The village had always been between. In the beginning, Old Marie’s stories said, it had been a trading post, a depot connecting the waterways of Riverlands to the woods and mountains of the north. Merchants and enterprisers would enter, transient but somehow still fixture, carrying lumber and pelts and cloth and ore. Sometimes they would pass through, sometimes they would return the way they came. Those that called the village home did well for themselves in those days. They made fortunes in trade–anything they could want somehow found its way there from afar. And, of course, those plagued by wanderlust had no shortage of opportunity to escape. All they had to do was jump in with the next caravan that came to town, and they would most assuredly see the world.
The War was not kind to the place, but even that was mitigated by its betweenness. The village was far enough south that it saw the horrors of the roaches but still northerly enough that its people, broadly speaking, survived. Its young men and women proudly aided the Harmony resistance in the Battle of the Ouroboros, and then they returned to a peaceful existence at their crossroads. For a short time, things were as they were before. But soon, new wares began to make their way through the village, and with those wares came news.
It seemed Lord Ka had kept a secret from the world. It was a stone, rough, heavy to hold, unimpressive to the eye. But the power. To the mystics, the magically inclined–no matter their inexperience–it was a sun. At the fall of Bloodhull, soldiers of Harmony who had never once in their lives channeled mana held this stone–the Hellstone, as it came to be known–and felt that power, that gruesome possibility thrumming in their hands. They said that Harmony destroyed the Hellstone, that its power might never be unleashed upon the world again. Some did not believe that story, but they missed the point. The Hellstone’s legacy was not its power–rather it was a realization: Such objects could exist, objects that would make gods even of petty fools like Lord Ka.
The art of putting magic into inert things was not new–hedge mages had been quietly crafting oddities for centuries. None had possessed such power as the Hellstone, but after its discovery, that hardly mattered. A plain man with ten or twenty weak but useful magical artifacts could play at the same superhumanity. A new order was materializing then about a delicate but ruthless balance between mankind’s lust for power and a fear among the powerful that they may at any moment be devoured by those seeking their possessions. In this order, the village, which had always been a crossroads, became a hub of a different kind of resource.
At first, the artifacts were simply commodities. Merchants who previously sold spice or textiles would arrive at the village, carts laden with curios and magical knickknacks they had bought at a pittance from looters and refugees. Most of them were useless: stones that would chirp birdsong when thrown to the ground, a silver fish sculpture that bled an endless stream of effervescent crimson from its eyes; but the ones that weren’t found purpose with alacrity, after one villager–Sam, the cooper’s son–was murdered in broad daylight by one of the merchants’ customers. The killer had used a pair of gloves that rendered his hands–and their activities–unnoticeable, and when he escaped the guards following this grim test of his new purchase, the proper merchants saw the signs. Most left the trade. Many left the region entirely. Either way, the village saw little of them from then on.

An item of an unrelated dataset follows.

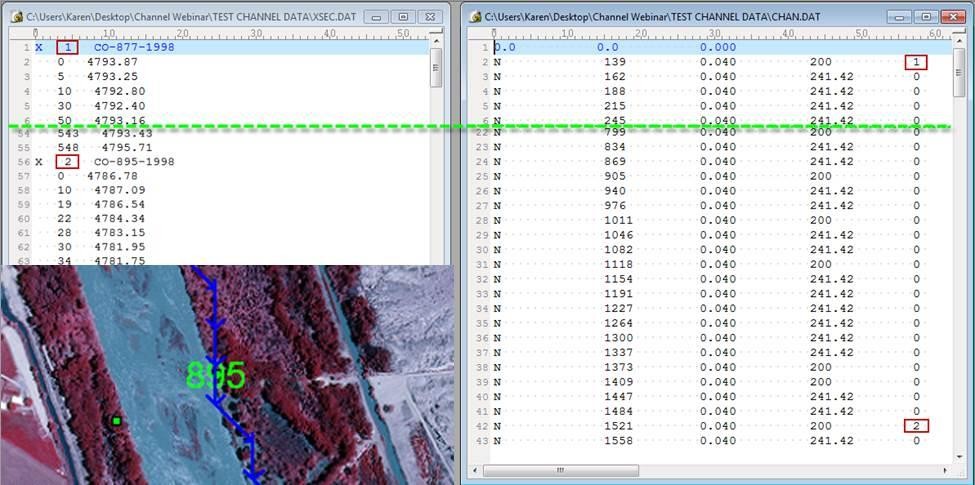Maximize the XSEC.DAT window
Image resolution: width=975 pixels, height=485 pixels.
[402, 17]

Of course, lust for power and the knowledge that enabled it would never fade away simply for lack of sellers. Even then there were those hovering at the fringes of civilization with fearsome arsenals and stores of wealth, willing to make very rich the one who brought them a means of surpassing their rivals. But they were murderers. For all their wealth and power, everyone knew they were cutthroats, and no trinkets, no magical elevation could change that. It was no secret they would just as soon save their money and kill for what they wanted if it was an option. What was missing was a class of trader capable of persuading them toward the latter.
It was Marko who solved this problem for the village. He had always been a scoundrel, well connected in spite of his sclerosed reputation, surviving on his ability to find buyers for the occasional item the merchant overclass knew it should not have. His arrival had been timely. In another era, Mayor Bergen would have had him jailed for one of his violent altercations, his lewd demeanor, any of his all-too-public vices; but with the village’s mercantile lifeblood all but vanished, Marko’s ability to sell the artifacts–which, for a time, looters were still attempting to offload in the village’s streets–saved the livelihood of everyone there.
The village remained between, even as the world had changed, between the abandoned manors and shrines of mages long dead, the looters that trawled them in hopes of a windfall that would raise them from squalor, and the elusive buyers that Marko sold to, petty thieves and killers made greater than they ever ought be by the panoply of lies they carried. They called themselves gods, but that wasn’t precisely true.